Below is the sequence:
FILE * fid = fopen("filename", "w");
...
for(int i=0; i<4; i++){
clone((int (*)(void*))do_work, stack[i], CLONE_VM|CLONE_FS|CLONE_FILES|CLONE_SIGHAND|CLONE_THREAD|CLONE_SYSVSEM|SIGCHLD|CLONE_CHILD_CLEARTID|CLONE_PARENT_SETTID|CLONE_IO, NULL, &(ctid[i]), NULL, &(ctid[i]) );
}
...
fclose(fid);
Non thread deals with fid.
From strace, the program hang in futex waiting for "main_arena". I think this should be some mutex inside glibc.
Backtrace:
#0 0x0000003f09edf9ee in __lll_lock_wait_private () from /lib64/libc.so.6
#1 0x0000003f09e76d31 in _L_lock_5478 () from /lib64/libc.so.6
#2 0x0000003f09e71c8d in _int_free () from /lib64/libc.so.6
#3 0x0000003f09e7273b in free () from /lib64/libc.so.6
#4 0x0000003f09e60d5b in fclose@@GLIBC_2.2.5 () from /lib64/libc.so.6
This happens on Linux with glibc 2.5, but not on Linux with glibc 2.12.

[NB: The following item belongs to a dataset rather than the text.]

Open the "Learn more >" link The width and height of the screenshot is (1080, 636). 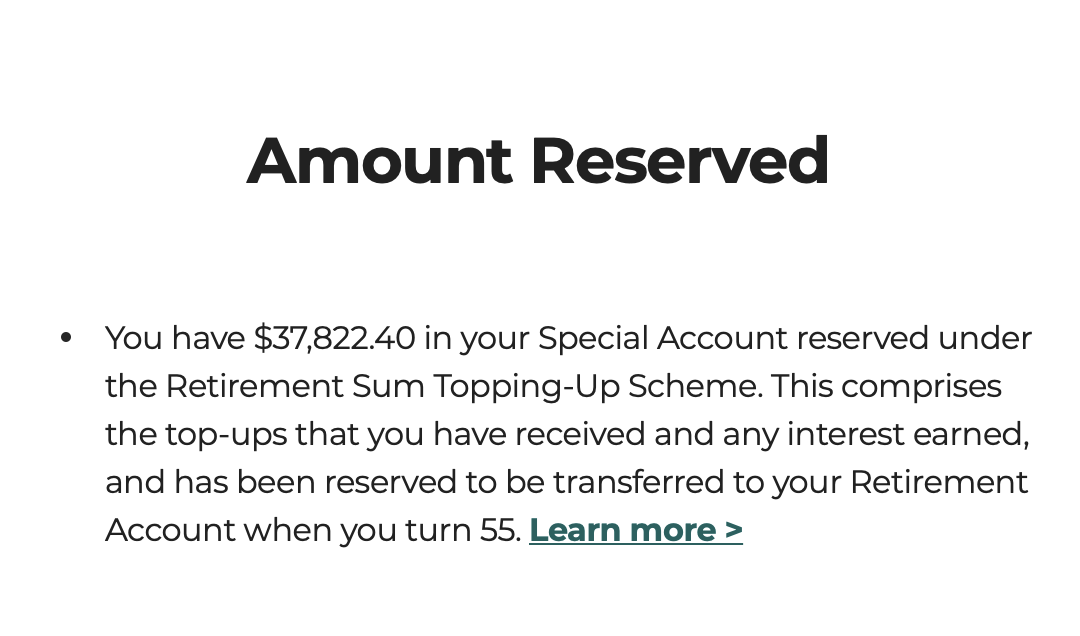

I am wondering whether it is because we cannot create threads using clone() like this. In NPTL, lots of more things are done, such as set_robust_futex() and seting thread local storage.
Thanks!
Upvotes: 0
Views: 1785
Reputation: 1881
What is your kernel version?
It seems a kernel bug.
see futex_wait bug and kernel patch for more information.
Upvotes: 0
Reputation: 182769
I can't imagine how you would expect this to work. The stdio library uses locks internally. Locks are specific to the threading model being used. You are using your own threading model, but expecting the stdio library's locks to magically work with it. That's clearly not a reasonable expectation.
Upvotes: 0